I work at a farm stand for Maitri Farms, a horticultural operation growing flowers and vegetables and livestock. I work with Sage who studies food systems and food allegories in literature. She has farmed before, I haven't. We both work for Ellie, Sage’s old farm manager. As an artist herself, she rocked the bass in an all femme punk band for many years and she understands how deeply linked art and food are. 

Today’s the first day we have tomatoes at the market and they’re stunning. Ellie sees me eyeing the heirlooms and asks if I want to taste one — of course I do. 

And I’m home. Cicadas buzz in my ears and I can faintly hear my grandmother calling me inside to wash up for dinner. The smell of rosemary and basil from the herb garden and the warmth of the sun on my neck. It all comes rushing back. One bite of this red nightshade and I’m little again, in my garden. I look down at the tomato, professionally grown, on the market fetching a pretty penny, and I realize that my parents, my first culinary collaborators and a far cry from the farmers of the Hudson Valley, were creating the same sort of agricultural magic, not in a field or a greenhouse, but in a small stretch of dirt in our backyard. I look back to Ellie, and I see a proud glint in her eye. 

“Pretty good huh?” she asks, knowing full well the answer. 
“Oh hell yeah” I mutter, my mouth full.
“It’s such a weird and wonderful thing to watch someone eat something you’ve grown.”
“What do you mean?” I ask, wiping juice from my mouth. 
She just points to the shirt she’s wearing. She smiles. It says, “Work is love made visible.” 

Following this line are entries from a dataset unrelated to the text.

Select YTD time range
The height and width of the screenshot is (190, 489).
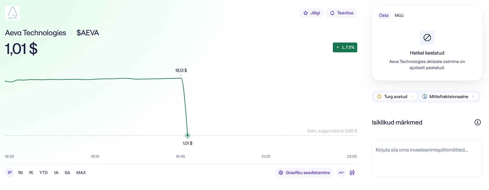(x=44, y=173)
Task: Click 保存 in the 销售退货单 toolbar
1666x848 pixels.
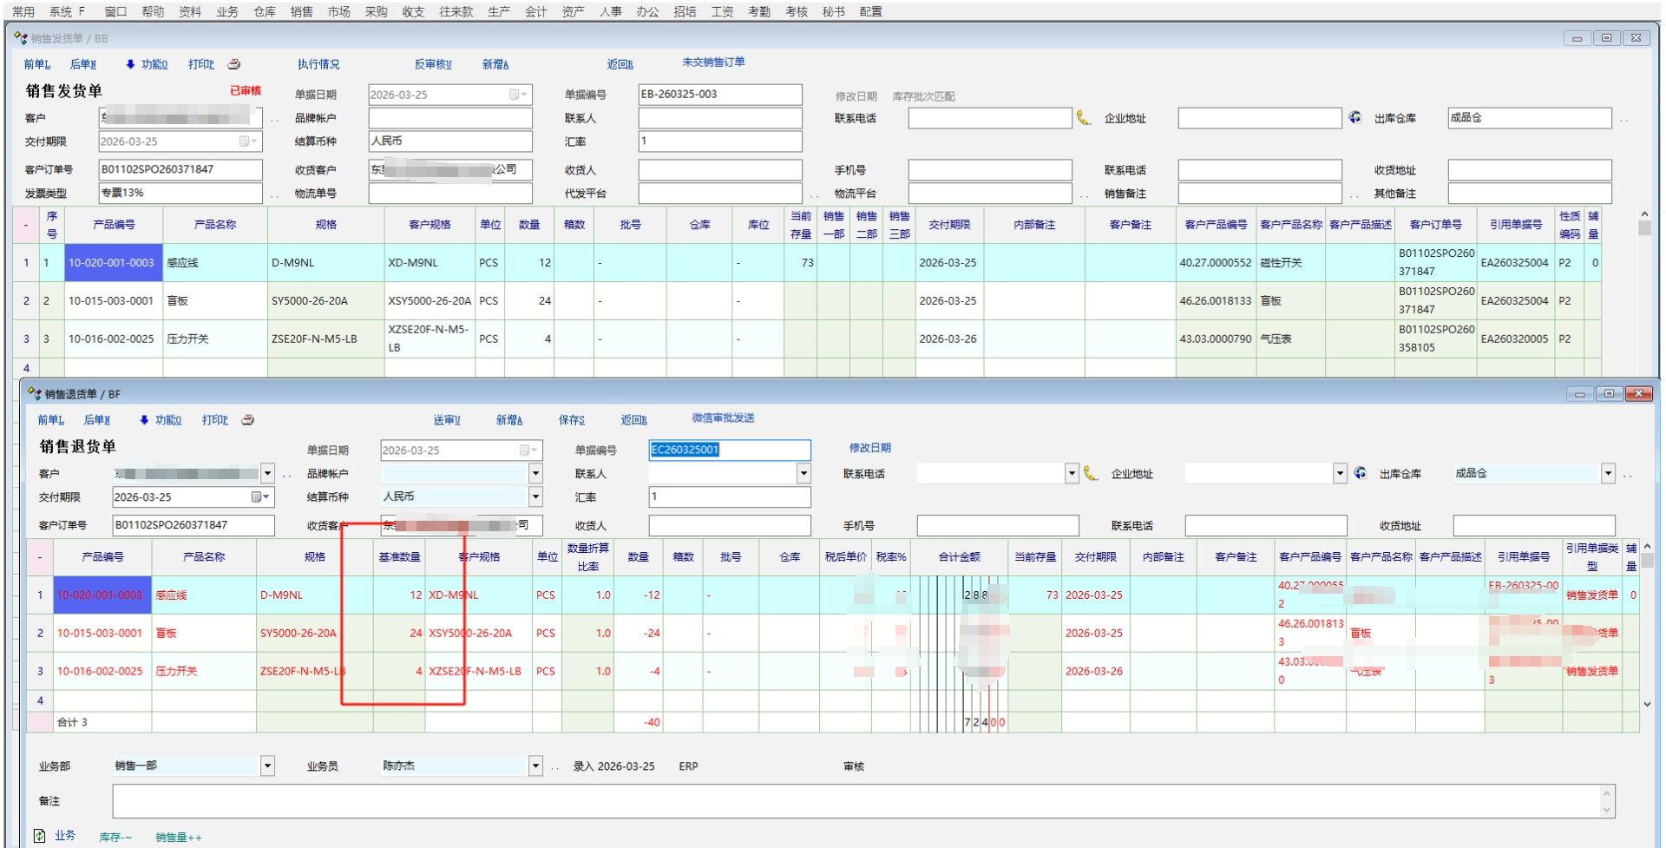Action: 571,420
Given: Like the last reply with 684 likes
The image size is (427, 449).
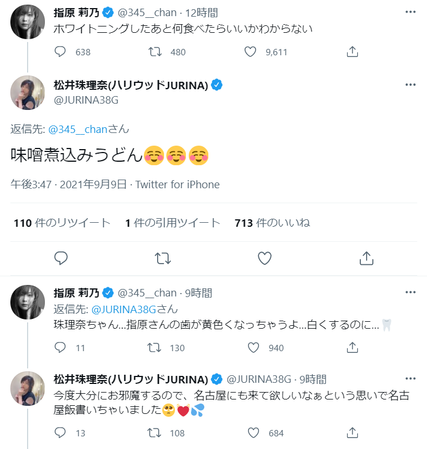Looking at the screenshot, I should click(x=254, y=432).
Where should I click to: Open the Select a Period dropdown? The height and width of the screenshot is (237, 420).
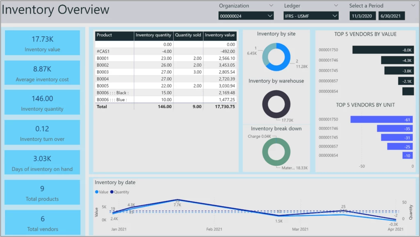pos(413,5)
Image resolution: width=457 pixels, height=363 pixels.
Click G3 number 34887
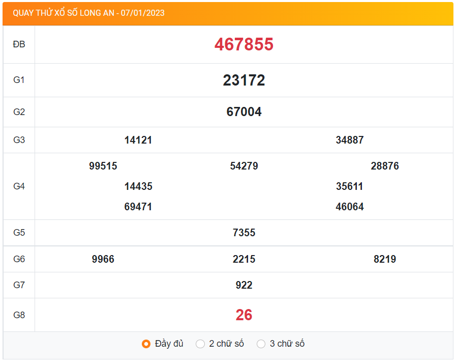click(350, 140)
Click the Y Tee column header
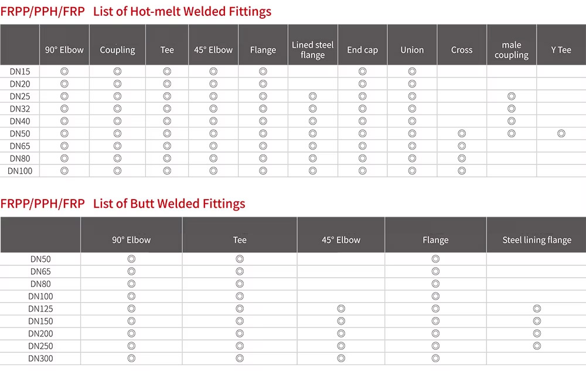586x371 pixels. [561, 50]
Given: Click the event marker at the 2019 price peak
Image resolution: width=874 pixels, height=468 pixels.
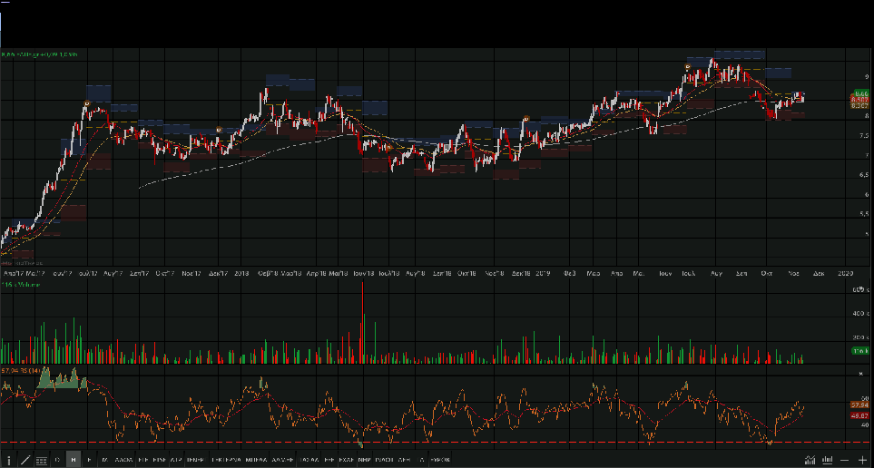Looking at the screenshot, I should pyautogui.click(x=688, y=68).
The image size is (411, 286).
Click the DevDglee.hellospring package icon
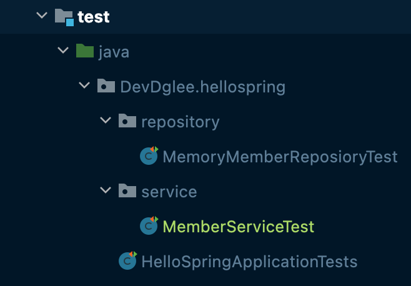tap(106, 86)
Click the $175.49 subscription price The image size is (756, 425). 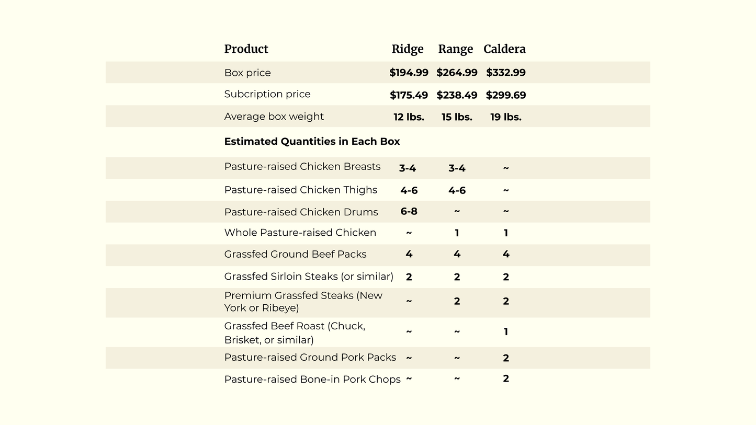(409, 95)
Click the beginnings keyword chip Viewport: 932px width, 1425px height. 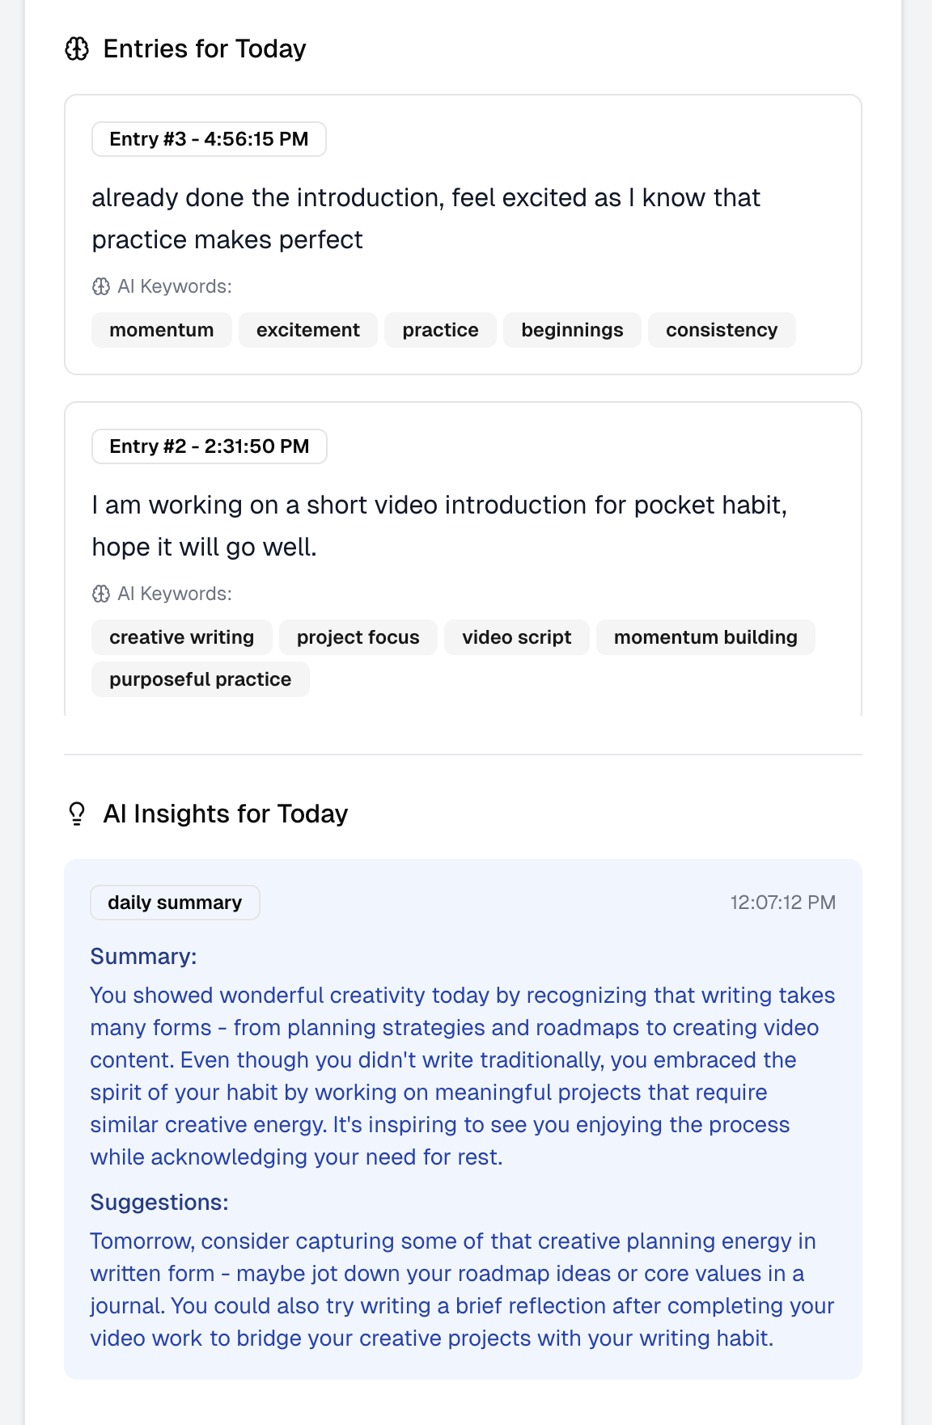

We go on to talk about the various uses of the tomato, a major source of the nutrient lycopene. We debate which tomatoes are best for salads, stews, sauces, salsas and the like. She shares with me her years of agricultural knowledge, about how tomatoes grow and what I can do to make them better. Ellie tells me to take all the varieties home, to try them all, to cook with reckless abandon. We talk about how, like theater, they are fleeting and ephemeral (as is all seasonal produce). How you must get while the getting is good, and when it’s out of season you have no choice but to yearn for the hot, sticky, terrible days of August to bring about the best thing that grows on the vine. 

A customer interrupts our revelry. A weeping willow of a woman who walks with a cane. She smells of thyme. 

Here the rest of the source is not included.